Records from a collection
## begin

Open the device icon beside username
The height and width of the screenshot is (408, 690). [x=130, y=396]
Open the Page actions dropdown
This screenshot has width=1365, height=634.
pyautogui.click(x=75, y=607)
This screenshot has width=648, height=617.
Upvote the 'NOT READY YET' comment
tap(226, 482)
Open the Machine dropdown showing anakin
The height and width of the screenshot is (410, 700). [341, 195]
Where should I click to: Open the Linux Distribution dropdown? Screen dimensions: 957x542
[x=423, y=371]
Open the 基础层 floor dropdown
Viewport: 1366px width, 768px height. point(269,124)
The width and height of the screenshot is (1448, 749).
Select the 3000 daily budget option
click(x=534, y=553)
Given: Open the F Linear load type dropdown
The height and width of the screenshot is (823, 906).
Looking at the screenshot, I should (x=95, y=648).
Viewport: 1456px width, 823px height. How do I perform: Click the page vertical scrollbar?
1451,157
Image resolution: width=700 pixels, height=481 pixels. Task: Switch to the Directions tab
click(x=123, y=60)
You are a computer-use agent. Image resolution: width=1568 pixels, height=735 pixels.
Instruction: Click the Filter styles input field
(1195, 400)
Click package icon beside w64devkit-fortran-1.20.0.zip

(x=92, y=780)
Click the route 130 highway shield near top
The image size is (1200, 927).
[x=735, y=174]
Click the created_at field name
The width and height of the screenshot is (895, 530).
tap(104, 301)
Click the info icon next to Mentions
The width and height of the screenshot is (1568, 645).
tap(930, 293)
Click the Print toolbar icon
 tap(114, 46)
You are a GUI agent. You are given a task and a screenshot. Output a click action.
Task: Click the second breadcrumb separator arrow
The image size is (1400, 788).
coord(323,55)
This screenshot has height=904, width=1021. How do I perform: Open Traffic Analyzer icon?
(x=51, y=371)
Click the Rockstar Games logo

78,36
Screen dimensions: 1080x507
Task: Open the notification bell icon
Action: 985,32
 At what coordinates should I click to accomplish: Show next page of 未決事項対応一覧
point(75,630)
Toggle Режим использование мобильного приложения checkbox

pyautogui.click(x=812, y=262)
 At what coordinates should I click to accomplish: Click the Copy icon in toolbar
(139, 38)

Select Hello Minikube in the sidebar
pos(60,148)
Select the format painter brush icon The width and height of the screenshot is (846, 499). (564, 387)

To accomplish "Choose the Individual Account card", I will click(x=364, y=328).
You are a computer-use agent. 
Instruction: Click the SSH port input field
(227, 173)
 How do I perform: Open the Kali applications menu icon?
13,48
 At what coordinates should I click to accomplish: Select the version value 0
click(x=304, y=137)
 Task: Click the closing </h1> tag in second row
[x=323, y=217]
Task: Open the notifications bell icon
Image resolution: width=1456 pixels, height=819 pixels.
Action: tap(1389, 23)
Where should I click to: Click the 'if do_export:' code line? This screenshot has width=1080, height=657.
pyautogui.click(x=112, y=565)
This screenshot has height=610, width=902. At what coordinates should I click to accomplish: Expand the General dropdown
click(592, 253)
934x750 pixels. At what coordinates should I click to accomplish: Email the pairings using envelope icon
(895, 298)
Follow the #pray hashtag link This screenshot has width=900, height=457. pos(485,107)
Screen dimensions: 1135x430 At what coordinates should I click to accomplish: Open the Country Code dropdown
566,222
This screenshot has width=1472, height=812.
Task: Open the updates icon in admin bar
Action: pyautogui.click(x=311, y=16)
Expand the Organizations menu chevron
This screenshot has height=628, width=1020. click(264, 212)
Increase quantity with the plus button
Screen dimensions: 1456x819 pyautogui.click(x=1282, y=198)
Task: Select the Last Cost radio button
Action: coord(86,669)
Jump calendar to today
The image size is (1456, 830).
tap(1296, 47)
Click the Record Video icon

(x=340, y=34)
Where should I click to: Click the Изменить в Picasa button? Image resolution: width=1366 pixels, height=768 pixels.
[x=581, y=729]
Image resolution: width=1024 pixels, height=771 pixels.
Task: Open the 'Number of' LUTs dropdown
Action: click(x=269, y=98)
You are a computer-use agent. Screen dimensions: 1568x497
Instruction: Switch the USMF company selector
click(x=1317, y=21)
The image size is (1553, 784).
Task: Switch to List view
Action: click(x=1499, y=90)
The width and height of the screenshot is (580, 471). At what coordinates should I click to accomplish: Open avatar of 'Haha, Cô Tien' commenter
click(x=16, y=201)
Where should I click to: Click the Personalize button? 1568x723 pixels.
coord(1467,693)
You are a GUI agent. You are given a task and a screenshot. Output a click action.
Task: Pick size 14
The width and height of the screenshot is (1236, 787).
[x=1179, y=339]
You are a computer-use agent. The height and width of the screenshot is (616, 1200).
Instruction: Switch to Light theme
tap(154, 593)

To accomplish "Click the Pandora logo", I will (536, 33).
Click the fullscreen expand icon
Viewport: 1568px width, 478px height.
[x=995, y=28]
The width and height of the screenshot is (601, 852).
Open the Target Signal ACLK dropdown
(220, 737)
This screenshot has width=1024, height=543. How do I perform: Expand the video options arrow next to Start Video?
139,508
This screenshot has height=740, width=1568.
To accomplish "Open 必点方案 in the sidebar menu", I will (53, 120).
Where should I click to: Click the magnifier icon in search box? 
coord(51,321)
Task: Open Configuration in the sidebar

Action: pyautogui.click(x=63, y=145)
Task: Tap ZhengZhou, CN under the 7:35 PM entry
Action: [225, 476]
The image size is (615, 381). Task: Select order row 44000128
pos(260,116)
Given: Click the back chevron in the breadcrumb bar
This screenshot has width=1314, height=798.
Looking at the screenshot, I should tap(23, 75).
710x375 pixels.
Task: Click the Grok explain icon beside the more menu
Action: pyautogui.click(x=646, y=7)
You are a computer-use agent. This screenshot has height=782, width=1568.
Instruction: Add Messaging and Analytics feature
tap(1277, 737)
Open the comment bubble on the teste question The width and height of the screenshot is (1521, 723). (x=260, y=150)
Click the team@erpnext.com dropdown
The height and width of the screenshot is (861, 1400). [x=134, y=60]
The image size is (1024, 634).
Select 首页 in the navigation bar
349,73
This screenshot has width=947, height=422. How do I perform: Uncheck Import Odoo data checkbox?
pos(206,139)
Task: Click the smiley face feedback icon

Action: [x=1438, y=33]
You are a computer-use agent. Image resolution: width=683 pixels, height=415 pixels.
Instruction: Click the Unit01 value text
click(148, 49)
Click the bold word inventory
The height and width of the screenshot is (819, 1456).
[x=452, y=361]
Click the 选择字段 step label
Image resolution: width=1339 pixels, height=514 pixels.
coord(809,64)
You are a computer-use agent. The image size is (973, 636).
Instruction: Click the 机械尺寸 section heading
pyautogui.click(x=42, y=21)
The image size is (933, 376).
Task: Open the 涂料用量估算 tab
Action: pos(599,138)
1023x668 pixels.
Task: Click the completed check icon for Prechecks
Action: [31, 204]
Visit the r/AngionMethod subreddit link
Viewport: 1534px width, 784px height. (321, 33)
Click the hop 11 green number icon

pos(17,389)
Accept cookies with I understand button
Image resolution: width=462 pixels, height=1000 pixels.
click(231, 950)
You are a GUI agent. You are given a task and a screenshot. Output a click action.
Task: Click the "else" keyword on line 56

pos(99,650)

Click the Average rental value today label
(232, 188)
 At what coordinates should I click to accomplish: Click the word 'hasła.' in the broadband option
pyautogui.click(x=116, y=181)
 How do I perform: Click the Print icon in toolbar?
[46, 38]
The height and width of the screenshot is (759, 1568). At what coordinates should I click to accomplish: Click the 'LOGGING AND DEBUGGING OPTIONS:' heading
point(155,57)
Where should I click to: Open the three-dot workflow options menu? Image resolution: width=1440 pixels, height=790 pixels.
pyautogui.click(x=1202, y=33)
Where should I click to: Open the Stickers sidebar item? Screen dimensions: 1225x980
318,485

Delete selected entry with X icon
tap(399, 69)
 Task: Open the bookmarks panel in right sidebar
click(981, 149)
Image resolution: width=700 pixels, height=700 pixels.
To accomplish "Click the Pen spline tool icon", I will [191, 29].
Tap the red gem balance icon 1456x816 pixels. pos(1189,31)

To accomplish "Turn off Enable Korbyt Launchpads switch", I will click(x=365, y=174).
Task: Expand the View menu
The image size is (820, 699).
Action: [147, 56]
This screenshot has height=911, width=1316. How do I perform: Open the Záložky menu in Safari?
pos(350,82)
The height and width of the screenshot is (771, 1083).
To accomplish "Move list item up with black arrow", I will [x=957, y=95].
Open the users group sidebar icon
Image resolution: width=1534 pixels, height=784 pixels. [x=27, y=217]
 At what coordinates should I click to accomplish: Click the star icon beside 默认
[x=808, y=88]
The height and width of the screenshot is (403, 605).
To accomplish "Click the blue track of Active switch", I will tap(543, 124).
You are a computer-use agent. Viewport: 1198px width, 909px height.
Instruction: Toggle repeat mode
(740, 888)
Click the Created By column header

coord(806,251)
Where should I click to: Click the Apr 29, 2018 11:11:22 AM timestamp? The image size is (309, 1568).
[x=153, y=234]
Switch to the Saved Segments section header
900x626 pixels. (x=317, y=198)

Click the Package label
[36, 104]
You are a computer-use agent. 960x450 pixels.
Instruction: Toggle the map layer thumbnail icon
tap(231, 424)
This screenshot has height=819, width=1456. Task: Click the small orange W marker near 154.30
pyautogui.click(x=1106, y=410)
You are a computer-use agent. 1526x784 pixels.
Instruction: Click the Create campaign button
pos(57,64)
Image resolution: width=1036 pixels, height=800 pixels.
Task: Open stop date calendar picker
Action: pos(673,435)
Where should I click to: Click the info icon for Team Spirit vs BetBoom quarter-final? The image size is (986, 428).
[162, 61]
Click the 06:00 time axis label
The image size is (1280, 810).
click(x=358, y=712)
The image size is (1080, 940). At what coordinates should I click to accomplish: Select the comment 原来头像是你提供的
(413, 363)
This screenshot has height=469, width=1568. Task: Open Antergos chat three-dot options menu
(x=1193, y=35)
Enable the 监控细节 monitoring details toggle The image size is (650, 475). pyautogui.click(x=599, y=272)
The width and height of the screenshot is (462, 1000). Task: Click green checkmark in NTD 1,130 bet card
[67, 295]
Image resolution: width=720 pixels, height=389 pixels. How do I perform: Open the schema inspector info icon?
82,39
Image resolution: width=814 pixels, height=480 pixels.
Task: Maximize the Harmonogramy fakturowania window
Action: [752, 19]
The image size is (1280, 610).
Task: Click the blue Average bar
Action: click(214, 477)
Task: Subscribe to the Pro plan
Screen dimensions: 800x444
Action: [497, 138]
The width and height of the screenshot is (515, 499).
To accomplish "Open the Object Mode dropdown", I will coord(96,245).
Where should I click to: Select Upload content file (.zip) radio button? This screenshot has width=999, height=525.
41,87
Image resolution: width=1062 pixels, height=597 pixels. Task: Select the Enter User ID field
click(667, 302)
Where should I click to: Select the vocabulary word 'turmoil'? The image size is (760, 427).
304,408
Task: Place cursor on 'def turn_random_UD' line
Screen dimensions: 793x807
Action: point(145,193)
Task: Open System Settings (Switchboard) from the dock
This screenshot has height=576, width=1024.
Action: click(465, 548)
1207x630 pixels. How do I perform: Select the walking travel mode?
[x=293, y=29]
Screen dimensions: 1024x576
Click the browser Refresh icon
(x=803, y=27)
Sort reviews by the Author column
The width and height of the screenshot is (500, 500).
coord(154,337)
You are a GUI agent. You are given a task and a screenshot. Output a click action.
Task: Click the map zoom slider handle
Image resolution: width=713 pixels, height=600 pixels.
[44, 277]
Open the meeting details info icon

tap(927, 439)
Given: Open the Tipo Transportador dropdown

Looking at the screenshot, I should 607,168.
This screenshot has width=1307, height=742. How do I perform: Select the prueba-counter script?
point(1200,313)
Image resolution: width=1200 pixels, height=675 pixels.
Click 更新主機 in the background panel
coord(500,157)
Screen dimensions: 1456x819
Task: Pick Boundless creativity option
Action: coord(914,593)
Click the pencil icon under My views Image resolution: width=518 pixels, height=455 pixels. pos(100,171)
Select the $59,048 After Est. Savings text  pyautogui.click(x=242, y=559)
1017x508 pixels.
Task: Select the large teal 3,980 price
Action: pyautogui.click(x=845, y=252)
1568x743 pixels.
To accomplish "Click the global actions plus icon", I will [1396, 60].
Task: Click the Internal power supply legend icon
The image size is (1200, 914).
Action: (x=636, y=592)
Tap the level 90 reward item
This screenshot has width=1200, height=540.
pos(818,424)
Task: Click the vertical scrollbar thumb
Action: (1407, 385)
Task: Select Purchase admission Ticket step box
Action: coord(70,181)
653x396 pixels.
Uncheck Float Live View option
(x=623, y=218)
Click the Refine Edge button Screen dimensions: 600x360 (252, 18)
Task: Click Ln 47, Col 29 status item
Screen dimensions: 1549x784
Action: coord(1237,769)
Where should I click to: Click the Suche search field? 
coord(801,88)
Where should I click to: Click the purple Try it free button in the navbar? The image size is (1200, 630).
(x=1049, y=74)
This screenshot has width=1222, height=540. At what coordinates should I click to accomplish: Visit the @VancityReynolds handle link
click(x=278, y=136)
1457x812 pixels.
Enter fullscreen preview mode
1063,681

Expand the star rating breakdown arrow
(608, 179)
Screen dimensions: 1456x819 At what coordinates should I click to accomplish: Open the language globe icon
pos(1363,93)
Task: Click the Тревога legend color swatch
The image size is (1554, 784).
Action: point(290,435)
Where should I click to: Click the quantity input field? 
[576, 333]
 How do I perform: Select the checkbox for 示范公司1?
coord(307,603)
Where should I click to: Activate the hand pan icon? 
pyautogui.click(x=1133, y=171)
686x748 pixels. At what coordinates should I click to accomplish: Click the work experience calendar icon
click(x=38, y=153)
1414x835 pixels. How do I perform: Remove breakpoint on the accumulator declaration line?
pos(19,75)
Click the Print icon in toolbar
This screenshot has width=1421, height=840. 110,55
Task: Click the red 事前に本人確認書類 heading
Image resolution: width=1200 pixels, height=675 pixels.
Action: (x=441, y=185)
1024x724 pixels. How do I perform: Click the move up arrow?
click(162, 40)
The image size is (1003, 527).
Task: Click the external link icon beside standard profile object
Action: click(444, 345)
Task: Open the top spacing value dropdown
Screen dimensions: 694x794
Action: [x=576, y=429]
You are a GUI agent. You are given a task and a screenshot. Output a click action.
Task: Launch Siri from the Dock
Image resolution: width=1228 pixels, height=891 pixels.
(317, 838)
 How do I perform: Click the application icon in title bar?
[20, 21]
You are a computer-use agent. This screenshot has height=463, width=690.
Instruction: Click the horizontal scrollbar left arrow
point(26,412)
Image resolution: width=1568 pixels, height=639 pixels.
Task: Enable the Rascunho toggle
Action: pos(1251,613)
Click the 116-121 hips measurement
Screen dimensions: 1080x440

## end

Rewrite the records above as a numbered list, skipping blank lines, covering everything from the line containing "This screenshot has width=1222, height=540." down to the line containing "Action: point(290,435)".

1. This screenshot has width=1222, height=540. At what coordinates should I click to accomplish: Visit the @VancityReynolds handle link
2. click(x=278, y=136)
3. 1457x812 pixels.
4. Enter fullscreen preview mode
5. 1063,681
6. Expand the star rating breakdown arrow
7. (608, 179)
8. Screen dimensions: 1456x819 At what coordinates should I click to accomplish: Open the language globe icon
9. pos(1363,93)
10. Task: Click the Тревога legend color swatch
11. The image size is (1554, 784).
12. Action: point(290,435)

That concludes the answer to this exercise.